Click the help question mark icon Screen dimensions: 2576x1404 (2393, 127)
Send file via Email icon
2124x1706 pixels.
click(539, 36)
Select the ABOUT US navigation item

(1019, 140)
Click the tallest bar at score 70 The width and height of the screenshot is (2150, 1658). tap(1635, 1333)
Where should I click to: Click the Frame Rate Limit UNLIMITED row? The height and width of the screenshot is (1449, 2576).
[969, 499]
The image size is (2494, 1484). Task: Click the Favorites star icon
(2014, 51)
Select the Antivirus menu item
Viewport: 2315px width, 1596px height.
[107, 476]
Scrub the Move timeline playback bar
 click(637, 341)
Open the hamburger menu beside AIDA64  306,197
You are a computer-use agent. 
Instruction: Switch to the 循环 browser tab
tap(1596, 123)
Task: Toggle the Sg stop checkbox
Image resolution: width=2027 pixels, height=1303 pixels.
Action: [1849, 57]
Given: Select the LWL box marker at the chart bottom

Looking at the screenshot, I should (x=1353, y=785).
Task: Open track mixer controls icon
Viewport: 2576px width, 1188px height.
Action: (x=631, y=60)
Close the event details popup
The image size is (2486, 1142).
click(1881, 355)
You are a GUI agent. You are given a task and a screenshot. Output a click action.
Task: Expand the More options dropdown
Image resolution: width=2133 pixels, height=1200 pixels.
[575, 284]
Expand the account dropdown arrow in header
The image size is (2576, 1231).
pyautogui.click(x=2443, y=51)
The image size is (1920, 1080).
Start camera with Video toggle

==================================================

**WHAT YOU WILL DO:** Keep every word the same and copy out all of the entries.

**TASK SOLUTION:**
Click the help question mark icon Screen dimensions: 2576x1404 (2393, 127)
Send file via Email icon
2124x1706 pixels.
click(539, 36)
Select the ABOUT US navigation item

(1019, 140)
Click the tallest bar at score 70 The width and height of the screenshot is (2150, 1658). tap(1635, 1333)
Where should I click to: Click the Frame Rate Limit UNLIMITED row? The height and width of the screenshot is (1449, 2576).
[969, 499]
The image size is (2494, 1484). Task: Click the Favorites star icon
(2014, 51)
Select the Antivirus menu item
Viewport: 2315px width, 1596px height.
[107, 476]
Scrub the Move timeline playback bar
 click(637, 341)
Open the hamburger menu beside AIDA64  306,197
You are a computer-use agent. 
Instruction: Switch to the 循环 browser tab
tap(1596, 123)
Task: Toggle the Sg stop checkbox
Image resolution: width=2027 pixels, height=1303 pixels.
Action: [1849, 57]
Given: Select the LWL box marker at the chart bottom

Looking at the screenshot, I should (x=1353, y=785).
Task: Open track mixer controls icon
Viewport: 2576px width, 1188px height.
Action: (x=631, y=60)
Close the event details popup
The image size is (2486, 1142).
click(1881, 355)
You are a GUI agent. You are given a task and a screenshot. Output a click action.
Task: Expand the More options dropdown
Image resolution: width=2133 pixels, height=1200 pixels.
[575, 284]
Expand the account dropdown arrow in header
The image size is (2576, 1231).
pyautogui.click(x=2443, y=51)
The image size is (1920, 1080).
Start camera with Video toggle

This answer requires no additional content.